11 Secrets to Writing Great Lyrics
Words are all we have and if you are a songwriter, they can be your best friend or your worst enemy. While instrumentation and melody can open your mind to the feelings and emotions that a song conveys, it is the lyrics that ultimately reach through and touch your heart. And the right lyrics are often what separate the line between mediocrity and transcendence.
The hard part though is in coming up with the right lyrics, and there’s a reason why most songwriters’ work spaces look like a printing press that’s just weathered a tornado. Following are eleven secrets, if you will, that will hopefully help you with this process of finding the right words and stringing them together to create your own lyrical masterpiece.
Write what you know
You can’t write about love if you don’t know what it’s like to have fallen in love. You can’t write about despair if you don’t know what it’s like to have lost. You see the thing is music, in a lot of ways, is like body-language. In-congruence and insincerity shows through unlike most other forms of communication. So if you want your listeners to believe in what you tell them, make sure that you’ve lived every word of what you say.
Tap into your past
This might sound obvious, but there are so many songwriters around today that try writing about what they think people want to hear about. The problem with this is that they hardly have anything to draw upon. So use every moment you’ve lived and learned to your advantage and your lyrics will be all the more compelling.
Make it relatable
Listening to a song and being able to relate it to something that’s happened in your own life or something which you’ve felt yourself is a profound experience. And the truly great lyricists of the world know and use this fact to their advantage.
Don’t be too vague
There’s something incredibly beautiful in how two people can listen to the same song and infer two completely different meanings out of it. And this freedom and room for interpretation is also a mark of truly great lyrics. But that said, you should also avoid being too vague and not having any concept or story whatsoever. Remember, your listener wants you to leave room for the imagination but they also want you to lead them at the same time.
Know what you want to say
I doubt there’s any songwriter in this world that sets out to write lyrics knowing exactly what he or she is going to say from start to finish. But, it’s important to have at least a vague idea of what you want to say through the lyrics. Not only will this prevent you from getting lost in your own rambling and frustrating your listeners, but will also makes the writing process so much easier.
Write, write and then write some more
The one proven way to become a master at something is to do it and keep doing it over and over again. And so it is with lyric writing. In the same way that it takes a guitarist a few thousand hours to find his signature tone and it takes a singer a few hundred performances to find his singing voice, it will take you as much time to find your writing voice with your lyrics.
Like there would be no Jeff Loomis if there were no Yngwie Malmsteen, and no Yngwie Malmsteen if there were no Ritchie Blackmore, and no Ritchie Blackmore if there were no – well you get the idea. The creative mind needs inspiration and influences as much as an artist needs his eyesight. So seek out lyricists and writers whose work inspire and excites you and spend your free time studying their technique and style.

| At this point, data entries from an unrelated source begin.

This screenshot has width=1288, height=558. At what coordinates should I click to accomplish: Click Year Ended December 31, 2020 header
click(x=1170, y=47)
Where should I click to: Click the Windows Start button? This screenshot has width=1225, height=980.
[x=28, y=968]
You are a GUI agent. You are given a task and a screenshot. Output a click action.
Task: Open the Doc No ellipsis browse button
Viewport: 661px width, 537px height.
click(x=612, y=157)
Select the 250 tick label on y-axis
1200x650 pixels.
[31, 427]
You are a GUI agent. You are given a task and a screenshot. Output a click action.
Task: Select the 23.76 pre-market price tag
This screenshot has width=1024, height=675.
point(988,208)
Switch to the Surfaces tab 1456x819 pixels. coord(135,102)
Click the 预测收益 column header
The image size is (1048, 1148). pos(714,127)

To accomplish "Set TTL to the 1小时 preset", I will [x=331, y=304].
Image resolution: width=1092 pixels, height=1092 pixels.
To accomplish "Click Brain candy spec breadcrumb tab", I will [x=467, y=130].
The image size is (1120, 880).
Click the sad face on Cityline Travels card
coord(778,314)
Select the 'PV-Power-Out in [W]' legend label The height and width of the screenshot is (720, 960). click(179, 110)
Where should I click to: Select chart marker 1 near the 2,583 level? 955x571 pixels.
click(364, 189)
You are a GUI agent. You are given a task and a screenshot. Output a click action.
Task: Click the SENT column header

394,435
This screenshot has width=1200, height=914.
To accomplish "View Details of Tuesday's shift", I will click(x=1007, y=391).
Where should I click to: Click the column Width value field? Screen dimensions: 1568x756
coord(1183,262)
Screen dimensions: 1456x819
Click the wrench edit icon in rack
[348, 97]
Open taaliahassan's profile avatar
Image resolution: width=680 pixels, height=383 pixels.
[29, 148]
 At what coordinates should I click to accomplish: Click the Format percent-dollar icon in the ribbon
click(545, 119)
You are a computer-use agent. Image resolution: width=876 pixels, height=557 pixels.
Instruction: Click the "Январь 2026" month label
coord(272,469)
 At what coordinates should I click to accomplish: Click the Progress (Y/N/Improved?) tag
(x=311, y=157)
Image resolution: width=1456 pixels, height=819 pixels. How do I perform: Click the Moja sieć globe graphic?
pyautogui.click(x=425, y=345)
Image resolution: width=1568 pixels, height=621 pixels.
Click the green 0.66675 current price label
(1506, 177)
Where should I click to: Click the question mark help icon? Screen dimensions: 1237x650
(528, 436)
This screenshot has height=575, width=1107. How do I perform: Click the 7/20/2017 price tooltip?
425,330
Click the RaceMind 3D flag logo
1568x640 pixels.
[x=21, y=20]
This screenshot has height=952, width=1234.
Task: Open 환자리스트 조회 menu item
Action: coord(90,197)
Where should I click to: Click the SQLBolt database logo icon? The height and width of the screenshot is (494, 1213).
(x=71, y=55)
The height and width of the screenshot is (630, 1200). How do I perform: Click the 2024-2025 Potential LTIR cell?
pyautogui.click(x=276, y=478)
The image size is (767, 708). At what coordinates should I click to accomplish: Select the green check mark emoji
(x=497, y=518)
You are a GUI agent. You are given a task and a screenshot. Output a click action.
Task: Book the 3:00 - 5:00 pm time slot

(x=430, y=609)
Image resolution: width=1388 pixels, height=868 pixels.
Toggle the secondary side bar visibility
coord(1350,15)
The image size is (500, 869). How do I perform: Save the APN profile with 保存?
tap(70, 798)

There’s a reason why writers refer to their craft as ‘battling the blank page.’ And that’s because writing can be hard; incredibly hard at times to be exact. And the only sure-fire way to overcome any and all literary obstacles is through perseverance. In a Rolling Stone interview in 1971 John Lennon said that he spent so long trying to come up with the lyrics for Nowhere Man that he actually drove himself into a state of paranoia because he just wasn’t able to produce any words. And he has said that the lyrics finally gushed out of him in one gulp when he lay down and tried not to write.
Use literary devices to your advantage
You don’t need to be an English literature major to be a great lyricist. Just knowing the basics of rhyming patterns, alliteration, imagery and metaphors can carry you a long way through your literary journeys. That said, you should never be hesitant to learn. After all, there is no such thing as worthless knowledge.
Keep singing in mind
This is especially important if you’re writing lyrics to a piece of music that is already composed. But it’s all too easy to lose your bearings when writing and constructing what you feel are compelling lyrics only to realize that they’re awkward or downright impossible to sing. While most songwriters tweak their melodies and lyrics simultaneously, it is always advisable to keep in mind the fact that you ultimately need to sing what you write.
Write to your audience
It’s common sense that you wouldn’t write the lyrics to a country song the same way in which you would write the lyrics to a heavy metal song. Knowing how to tailor your story to your audience is almost as important as being able to tell your story well.